--- Stored data ---

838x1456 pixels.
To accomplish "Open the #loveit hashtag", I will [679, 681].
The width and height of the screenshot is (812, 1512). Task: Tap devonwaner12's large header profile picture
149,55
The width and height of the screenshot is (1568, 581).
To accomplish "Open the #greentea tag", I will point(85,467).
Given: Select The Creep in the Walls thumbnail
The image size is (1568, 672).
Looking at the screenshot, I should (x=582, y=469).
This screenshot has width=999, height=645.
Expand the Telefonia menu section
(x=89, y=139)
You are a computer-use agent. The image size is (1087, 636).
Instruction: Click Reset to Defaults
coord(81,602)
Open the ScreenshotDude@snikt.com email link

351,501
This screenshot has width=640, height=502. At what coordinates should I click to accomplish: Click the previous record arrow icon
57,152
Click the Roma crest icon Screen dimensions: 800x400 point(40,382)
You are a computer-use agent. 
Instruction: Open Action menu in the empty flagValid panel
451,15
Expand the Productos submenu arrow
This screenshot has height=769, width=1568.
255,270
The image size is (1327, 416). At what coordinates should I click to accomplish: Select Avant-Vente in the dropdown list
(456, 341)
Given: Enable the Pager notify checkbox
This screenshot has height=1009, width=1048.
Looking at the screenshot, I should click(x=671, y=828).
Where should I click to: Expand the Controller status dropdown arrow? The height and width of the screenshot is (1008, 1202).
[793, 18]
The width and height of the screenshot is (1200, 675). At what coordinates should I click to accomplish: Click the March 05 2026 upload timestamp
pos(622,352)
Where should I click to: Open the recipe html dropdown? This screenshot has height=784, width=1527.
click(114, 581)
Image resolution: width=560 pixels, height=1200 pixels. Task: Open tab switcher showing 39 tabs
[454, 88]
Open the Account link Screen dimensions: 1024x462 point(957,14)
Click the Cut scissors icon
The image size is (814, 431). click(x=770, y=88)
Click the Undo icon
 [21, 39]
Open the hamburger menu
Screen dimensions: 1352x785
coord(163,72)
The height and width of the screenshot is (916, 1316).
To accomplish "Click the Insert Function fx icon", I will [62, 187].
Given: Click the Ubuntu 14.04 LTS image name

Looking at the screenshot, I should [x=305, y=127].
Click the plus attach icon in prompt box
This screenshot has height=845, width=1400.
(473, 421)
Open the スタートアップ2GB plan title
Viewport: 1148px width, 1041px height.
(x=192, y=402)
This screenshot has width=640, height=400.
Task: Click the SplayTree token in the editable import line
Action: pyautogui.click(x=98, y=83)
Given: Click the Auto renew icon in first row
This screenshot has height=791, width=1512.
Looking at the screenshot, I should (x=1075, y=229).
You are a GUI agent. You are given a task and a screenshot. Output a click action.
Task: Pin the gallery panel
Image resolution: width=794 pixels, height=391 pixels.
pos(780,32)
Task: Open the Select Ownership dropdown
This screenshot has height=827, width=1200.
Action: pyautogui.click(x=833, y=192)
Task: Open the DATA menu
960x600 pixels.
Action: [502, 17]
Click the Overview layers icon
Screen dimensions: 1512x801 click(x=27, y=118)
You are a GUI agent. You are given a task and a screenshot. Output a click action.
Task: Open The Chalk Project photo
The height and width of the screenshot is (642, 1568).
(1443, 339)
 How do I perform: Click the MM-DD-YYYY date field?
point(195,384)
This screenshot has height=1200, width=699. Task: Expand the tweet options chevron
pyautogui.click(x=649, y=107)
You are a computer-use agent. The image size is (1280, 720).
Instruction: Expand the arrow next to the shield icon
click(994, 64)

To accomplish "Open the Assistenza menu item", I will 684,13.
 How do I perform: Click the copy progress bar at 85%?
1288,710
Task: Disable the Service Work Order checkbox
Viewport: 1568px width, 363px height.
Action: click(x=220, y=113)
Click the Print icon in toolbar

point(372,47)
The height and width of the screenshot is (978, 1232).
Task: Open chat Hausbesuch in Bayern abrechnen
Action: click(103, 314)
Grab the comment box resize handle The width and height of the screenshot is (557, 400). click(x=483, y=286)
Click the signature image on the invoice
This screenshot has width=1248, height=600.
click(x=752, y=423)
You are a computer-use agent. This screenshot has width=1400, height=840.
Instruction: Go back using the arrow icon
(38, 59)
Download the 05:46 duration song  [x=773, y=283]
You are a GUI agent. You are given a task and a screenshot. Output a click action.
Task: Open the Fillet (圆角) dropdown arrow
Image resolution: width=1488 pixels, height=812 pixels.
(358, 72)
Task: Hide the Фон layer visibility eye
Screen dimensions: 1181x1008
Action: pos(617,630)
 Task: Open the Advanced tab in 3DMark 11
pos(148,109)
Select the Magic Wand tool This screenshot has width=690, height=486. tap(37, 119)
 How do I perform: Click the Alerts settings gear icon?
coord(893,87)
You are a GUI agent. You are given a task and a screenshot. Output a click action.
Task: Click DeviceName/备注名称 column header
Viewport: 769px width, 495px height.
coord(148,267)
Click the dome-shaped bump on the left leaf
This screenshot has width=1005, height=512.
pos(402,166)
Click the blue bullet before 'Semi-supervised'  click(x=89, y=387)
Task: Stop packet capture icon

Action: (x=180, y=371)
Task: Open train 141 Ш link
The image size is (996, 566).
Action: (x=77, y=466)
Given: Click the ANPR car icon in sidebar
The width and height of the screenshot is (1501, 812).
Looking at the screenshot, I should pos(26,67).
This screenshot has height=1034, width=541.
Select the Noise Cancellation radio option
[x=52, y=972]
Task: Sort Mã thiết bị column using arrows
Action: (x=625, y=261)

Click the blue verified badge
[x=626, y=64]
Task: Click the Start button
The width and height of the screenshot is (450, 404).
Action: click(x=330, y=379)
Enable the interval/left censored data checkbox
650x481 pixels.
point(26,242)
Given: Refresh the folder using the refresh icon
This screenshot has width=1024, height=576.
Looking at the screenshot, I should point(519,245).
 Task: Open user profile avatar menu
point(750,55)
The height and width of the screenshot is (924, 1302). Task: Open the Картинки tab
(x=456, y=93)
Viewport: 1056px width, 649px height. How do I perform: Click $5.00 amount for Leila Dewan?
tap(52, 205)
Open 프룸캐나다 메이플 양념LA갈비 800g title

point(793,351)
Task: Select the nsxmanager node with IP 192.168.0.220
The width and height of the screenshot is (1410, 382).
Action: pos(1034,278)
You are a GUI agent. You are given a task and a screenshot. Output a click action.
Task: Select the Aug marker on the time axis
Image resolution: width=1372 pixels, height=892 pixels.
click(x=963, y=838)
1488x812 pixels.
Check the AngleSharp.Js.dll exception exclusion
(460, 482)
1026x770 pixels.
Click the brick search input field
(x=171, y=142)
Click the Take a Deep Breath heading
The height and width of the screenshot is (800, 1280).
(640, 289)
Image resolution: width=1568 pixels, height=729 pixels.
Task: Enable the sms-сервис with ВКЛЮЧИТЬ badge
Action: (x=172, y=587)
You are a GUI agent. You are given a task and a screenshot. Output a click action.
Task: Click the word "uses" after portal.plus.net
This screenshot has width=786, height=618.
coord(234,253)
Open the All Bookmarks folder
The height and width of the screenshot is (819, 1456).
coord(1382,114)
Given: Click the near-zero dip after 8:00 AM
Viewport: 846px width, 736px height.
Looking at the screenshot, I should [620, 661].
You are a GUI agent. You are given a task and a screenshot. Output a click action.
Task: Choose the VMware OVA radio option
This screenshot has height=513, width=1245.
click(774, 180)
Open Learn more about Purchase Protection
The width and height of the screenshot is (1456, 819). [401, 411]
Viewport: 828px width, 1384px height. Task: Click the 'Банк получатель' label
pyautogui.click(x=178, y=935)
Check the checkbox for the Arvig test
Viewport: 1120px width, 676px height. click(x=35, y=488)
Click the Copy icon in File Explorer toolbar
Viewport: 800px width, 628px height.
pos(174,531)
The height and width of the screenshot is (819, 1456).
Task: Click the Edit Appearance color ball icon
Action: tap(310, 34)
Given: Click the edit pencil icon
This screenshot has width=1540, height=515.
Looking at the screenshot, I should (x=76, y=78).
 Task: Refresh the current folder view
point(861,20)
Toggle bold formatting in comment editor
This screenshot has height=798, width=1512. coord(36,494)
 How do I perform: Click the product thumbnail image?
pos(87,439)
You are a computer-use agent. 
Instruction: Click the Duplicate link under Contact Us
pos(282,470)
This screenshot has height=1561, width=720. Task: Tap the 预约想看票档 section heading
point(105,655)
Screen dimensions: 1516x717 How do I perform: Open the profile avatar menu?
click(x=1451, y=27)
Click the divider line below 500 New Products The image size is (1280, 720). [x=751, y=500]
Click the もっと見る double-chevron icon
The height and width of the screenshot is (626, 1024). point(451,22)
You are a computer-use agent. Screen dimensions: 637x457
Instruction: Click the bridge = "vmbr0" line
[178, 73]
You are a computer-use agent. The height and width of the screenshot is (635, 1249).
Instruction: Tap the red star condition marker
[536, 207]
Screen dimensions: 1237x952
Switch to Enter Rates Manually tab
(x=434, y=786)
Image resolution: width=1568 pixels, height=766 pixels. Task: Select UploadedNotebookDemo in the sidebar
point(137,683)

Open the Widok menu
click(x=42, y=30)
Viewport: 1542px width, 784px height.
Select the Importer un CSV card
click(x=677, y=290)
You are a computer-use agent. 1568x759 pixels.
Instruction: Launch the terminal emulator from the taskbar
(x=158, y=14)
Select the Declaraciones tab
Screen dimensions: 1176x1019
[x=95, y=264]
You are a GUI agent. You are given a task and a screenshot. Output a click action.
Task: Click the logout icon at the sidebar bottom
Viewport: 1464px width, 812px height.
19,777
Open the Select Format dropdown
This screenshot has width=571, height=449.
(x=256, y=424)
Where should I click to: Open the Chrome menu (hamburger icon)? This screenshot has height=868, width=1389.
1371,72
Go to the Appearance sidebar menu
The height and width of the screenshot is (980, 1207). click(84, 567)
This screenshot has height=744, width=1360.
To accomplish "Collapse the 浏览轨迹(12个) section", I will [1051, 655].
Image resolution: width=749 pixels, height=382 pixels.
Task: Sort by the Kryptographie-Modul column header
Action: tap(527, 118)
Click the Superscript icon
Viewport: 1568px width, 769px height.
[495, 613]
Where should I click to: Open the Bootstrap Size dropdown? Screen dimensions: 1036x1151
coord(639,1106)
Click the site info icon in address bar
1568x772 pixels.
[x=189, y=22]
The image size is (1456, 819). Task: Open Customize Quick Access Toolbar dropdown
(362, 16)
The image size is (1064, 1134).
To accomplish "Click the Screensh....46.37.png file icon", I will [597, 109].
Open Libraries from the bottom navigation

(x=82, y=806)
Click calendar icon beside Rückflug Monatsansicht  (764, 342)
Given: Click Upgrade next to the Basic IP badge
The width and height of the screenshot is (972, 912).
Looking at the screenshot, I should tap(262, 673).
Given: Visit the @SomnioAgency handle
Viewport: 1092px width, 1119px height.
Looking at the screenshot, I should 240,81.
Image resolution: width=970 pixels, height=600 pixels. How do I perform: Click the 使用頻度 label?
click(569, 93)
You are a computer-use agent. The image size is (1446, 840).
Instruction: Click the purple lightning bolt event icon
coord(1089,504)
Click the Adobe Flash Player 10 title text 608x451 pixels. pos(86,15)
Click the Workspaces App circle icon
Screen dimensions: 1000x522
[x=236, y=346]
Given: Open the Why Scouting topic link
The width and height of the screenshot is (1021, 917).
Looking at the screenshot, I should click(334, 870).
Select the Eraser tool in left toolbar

---

• _Goal of the exercise_
Rewrite the part of the material that opens with the line containing "Viewport: 1542px width, 784px height." and closes with the line containing "[x=95, y=264]" (both lines included) as a numbered list, one line per item and with blank lines omitted.

• _Full response_
1. Viewport: 1542px width, 784px height.
2. Select the Importer un CSV card
3. click(x=677, y=290)
4. You are a computer-use agent. 1568x759 pixels.
5. Instruction: Launch the terminal emulator from the taskbar
6. (x=158, y=14)
7. Select the Declaraciones tab
8. Screen dimensions: 1176x1019
9. [x=95, y=264]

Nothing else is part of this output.